Los ritmos audiovisuales han cambiado, y ahora cualquier filme que tenga unos años parece mucho más lento, tanto para los niños de ahora como para los niños que fuimos

Lo bueno de tener una infancia con poca oferta de ocio es que los niños de los ochenta y noventa crecimos todos con los mismos referentes. Nuestros hijos ahora pueden tirarse media hora mirando menús de plataformas para elegir una serie o una película y, al final, acabar estresados con tanta oferta. Nosotros teníamos suerte si en verano o por Navidad se estrenaba alguna película mínimamente interesante que pensara en nosotros como público principal. Por lo tanto, es normal que los cuarentones queramos transmitir a nuestros hijos la magia que vivimos con esas historias de niños en bicicleta, aventurillas con misterio y unos filtros de supervisión adulta muy benignos.

PREGUNTAS
(A) Responde a estas preguntas sobre el texto de las películas de la infancia:
(i) Según la primera frase, ¿para quiénes parece mucho más lento cualquier filme que tenga unos años?
(ii) ¿Cuánto tiempo pueden pasar los hijos mirando menús de plataformas?
(iii) ¿En qué épocas se estrenaba, con suerte, alguna película mínimamente interesante?
(B) Prosigue el texto de las películas de la infancia a partir de su última oración.

DATOS PROPORCIONADOS
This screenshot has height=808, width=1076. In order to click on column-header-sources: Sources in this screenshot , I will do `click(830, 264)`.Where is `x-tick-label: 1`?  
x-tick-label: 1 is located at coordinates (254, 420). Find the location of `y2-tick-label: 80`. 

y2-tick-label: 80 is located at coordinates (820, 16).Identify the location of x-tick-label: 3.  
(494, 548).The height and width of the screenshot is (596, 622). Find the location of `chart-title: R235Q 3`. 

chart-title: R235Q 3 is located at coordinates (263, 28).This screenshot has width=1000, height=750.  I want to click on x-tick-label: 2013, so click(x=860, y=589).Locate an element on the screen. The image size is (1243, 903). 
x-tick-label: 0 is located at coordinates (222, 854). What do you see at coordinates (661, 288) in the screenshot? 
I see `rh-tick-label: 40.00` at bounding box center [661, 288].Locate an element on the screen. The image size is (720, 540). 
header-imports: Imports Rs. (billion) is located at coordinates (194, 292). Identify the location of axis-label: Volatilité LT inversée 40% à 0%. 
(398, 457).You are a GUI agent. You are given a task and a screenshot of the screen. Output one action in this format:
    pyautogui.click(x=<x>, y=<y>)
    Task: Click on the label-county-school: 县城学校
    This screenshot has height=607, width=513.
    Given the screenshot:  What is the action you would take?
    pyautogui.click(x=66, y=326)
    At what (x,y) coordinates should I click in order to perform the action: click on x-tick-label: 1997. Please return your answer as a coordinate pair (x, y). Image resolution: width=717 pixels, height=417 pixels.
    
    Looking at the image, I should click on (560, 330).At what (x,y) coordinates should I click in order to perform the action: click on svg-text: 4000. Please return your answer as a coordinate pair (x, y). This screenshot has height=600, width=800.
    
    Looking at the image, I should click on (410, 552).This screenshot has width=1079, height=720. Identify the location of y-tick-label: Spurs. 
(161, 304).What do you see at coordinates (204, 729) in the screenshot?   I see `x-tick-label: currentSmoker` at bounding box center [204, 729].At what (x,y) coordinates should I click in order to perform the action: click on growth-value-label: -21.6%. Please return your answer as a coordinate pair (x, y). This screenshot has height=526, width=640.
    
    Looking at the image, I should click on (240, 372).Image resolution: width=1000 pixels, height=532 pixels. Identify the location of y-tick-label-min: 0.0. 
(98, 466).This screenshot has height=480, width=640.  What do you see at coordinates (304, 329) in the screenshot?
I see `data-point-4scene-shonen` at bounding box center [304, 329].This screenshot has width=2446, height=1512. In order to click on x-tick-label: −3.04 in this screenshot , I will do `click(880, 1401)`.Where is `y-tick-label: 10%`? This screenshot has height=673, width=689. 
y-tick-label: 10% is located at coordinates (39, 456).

RESPUESTAS
(A)
(i) Tanto para los niños de ahora como para los niños que fuimos.
(ii) Media hora.
(iii) En verano o por Navidad.

(B)
Es maravilloso imaginarnos que nuestros hijos aplaudan y se emocionen en los mismos momentos que nosotros. Estás esperando a que alguien cruce volando por delante de la luna o suelte alguna frase icónica que has repetido mil veces para mirarles y decir: “¿A que el cine es maravilloso?“. Pero no siempre se produce este asombro cuando revisitamos nuestra infancia cinéfila en familia.